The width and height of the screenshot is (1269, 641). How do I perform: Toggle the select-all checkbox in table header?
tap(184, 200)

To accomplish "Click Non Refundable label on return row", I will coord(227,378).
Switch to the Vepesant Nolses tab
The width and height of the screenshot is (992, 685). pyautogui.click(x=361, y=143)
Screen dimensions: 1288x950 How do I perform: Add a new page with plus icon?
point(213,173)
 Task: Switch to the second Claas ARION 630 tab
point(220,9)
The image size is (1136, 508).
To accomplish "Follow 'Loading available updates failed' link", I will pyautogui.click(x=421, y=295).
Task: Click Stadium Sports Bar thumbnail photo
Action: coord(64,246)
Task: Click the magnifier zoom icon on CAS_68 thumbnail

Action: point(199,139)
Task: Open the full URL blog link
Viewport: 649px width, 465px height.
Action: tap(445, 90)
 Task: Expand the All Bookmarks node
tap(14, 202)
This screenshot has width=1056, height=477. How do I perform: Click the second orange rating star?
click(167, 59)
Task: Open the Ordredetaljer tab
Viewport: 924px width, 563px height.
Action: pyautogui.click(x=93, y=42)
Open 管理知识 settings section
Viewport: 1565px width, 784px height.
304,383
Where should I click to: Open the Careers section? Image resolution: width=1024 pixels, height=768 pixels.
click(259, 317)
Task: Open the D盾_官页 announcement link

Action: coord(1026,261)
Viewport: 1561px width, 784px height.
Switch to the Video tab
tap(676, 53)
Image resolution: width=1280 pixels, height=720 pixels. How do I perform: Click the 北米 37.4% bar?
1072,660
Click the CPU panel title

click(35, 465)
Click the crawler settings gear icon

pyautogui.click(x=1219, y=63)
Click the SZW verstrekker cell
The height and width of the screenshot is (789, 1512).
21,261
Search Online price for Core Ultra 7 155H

[Problem to work on]
Extract the lines of the material above, starting at its first line and ending at the line that contains "click(167, 59)", and copy them out verbatim.

[Task response]
The width and height of the screenshot is (1269, 641). How do I perform: Toggle the select-all checkbox in table header?
tap(184, 200)

To accomplish "Click Non Refundable label on return row", I will coord(227,378).
Switch to the Vepesant Nolses tab
The width and height of the screenshot is (992, 685). pyautogui.click(x=361, y=143)
Screen dimensions: 1288x950 How do I perform: Add a new page with plus icon?
point(213,173)
 Task: Switch to the second Claas ARION 630 tab
point(220,9)
The image size is (1136, 508).
To accomplish "Follow 'Loading available updates failed' link", I will pyautogui.click(x=421, y=295).
Task: Click Stadium Sports Bar thumbnail photo
Action: coord(64,246)
Task: Click the magnifier zoom icon on CAS_68 thumbnail

Action: point(199,139)
Task: Open the full URL blog link
Viewport: 649px width, 465px height.
Action: tap(445, 90)
 Task: Expand the All Bookmarks node
tap(14, 202)
This screenshot has width=1056, height=477. How do I perform: Click the second orange rating star?
click(167, 59)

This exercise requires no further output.